Des phrases comme "tu n’es pas la première", "ça arrive à tout le monde" ou encore "ce n’était même pas un enfant, sont courante encore aujourd'hui"... 

Il y a une espèce de banalisation, notamment chez les soignants en urgence obstétricales. Pour eux, c'est de l'ordre du quotidien. Des femmes qui vivent des fausses couches, ils en voient tous les jours. Comme l'a dit un grand professeur de gynécologie en France, il ne faut pas banaliser, mais il faut expliquer que c'est fréquent. C'est toute la différence. Cela veut dire qu'on n'est pas seule, qu'on n'y est pour rien, mais que ça n'enlève rien à l'émotion que ça suscite chez nous. 

Enormément de femmes vivent l'expulsion de leur grossesse sur leur lieu de travail, en plein openspace ou dans les toilettes de leur bureau !
Sandra Lorenzo

La preuve la plus flagrante qu'on minimise cette souffrance, c'est qu'aujourd'hui, en France, une femme qui vit une fausse couche n'est pas arrêtée par le médecin.
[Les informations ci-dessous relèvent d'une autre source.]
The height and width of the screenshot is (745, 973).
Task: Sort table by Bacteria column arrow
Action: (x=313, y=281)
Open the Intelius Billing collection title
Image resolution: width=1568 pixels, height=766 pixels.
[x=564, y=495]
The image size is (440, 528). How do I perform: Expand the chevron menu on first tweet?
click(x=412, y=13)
Cela a été mon cas : on m'annonce ma fausse couche le lundi soir et le mardi matin, je suis au travail. Parce que la soignante qui m'a prise en charge n'a pas jugé bon de me prescrire un arrêt maladie. Et je suis loin d'être un cas isolé. Il y a énormément de femmes qui vivent l'expulsion de leur grossesse sur leur lieu de travail, en plein openspace ou dans les toilettes de leur bureau ! C'est un moment extrêmement difficile, imaginez, c'est beaucoup de sang, de douleur. Le fait qu'on ne nous arrête pas, ça veut tout dire. 
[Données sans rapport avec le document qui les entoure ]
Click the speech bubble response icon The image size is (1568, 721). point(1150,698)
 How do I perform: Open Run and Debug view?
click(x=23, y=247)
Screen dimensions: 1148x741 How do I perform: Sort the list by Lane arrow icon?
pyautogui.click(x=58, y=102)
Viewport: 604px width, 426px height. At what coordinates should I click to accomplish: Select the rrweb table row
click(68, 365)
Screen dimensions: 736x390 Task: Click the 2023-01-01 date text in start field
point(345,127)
Un projet de loi a été déposé en France ... 

C'est un projet qui a été pensé par l'équipe de Paula Forteza, et qui a été rejeté en novembre 2021. Il demande une prise en charge globale des femmes qui subissent une fausse couche, la suppression du délai de carence et la création d'un congé maladie de trois jours pour la femme et le coparent (comme en Nouvelle-Zélande). Notre collectif milite pour qu'une campagne nationale soit lancée et que de petits livrets d'information  soient facilement accessibles. 

Il faut que l'homme soit pris en charge aussi pour que le couple survive.
Sandra Lorenzo

Vous dédiez votre livre à tous les hommes. Ils sont un peu les oubliés ?
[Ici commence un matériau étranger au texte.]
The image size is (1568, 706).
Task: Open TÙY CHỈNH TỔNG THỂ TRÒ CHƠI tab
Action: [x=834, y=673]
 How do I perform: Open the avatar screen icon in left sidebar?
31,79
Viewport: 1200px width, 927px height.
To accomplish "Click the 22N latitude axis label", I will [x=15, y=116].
Il faut qu'on se rende bien compte que cet événement peut toucher les coparents, et qu'il peut affecter le couple. Ce n'est pas normal qu'on n'ait pas un seul regard pour le conjoint (ou la conjointe). Juste un "Et vous, est-ce que ça va ?". Il faut que l'homme soit pris en charge aussi pour que le couple survive. Dans de très nombreux cas, une fausse couche peut amener à une séparation. Mon mari, lui, a voulu aller de l'avant et il a considéré qu'il s'agissait d'un accident de parcours. Et cela a été très dur pour moi car on n'était pas du tout au même niveau. Pour tous les deux, cela génère des difficultés de communication, de la colère, de l'incompréhension. Si un soignant lui avait ouvert une petite porte, il aurait pu se dire qu'il avait le droit de ressentir et d'exprimer son émotion. 

Ne dites plus "fausse couche"

En mars 2022, Sandra Loranzo signe avec des dizaines de femmes une tribune publiée dans Le Monde, pour en finir avec l'expression "faire une fausse couche". Ce collectif de femmes entend ainsi rompre ce tabou qui "culpabilise et invisibilise", et réclame une prise en charge adaptée. "Parce que nous ne 'faisons pas les fausses couches', mais les subissons. Et que les mots pèsent sur nos esprits, dictent nos pensées et influencent nos actes. Parlons 'd’arrêt naturel de grossesse'. Car c’est bien ce dont il s’agit et ce que nous vivons dans nos corps", écrivent les signataires de cet appel.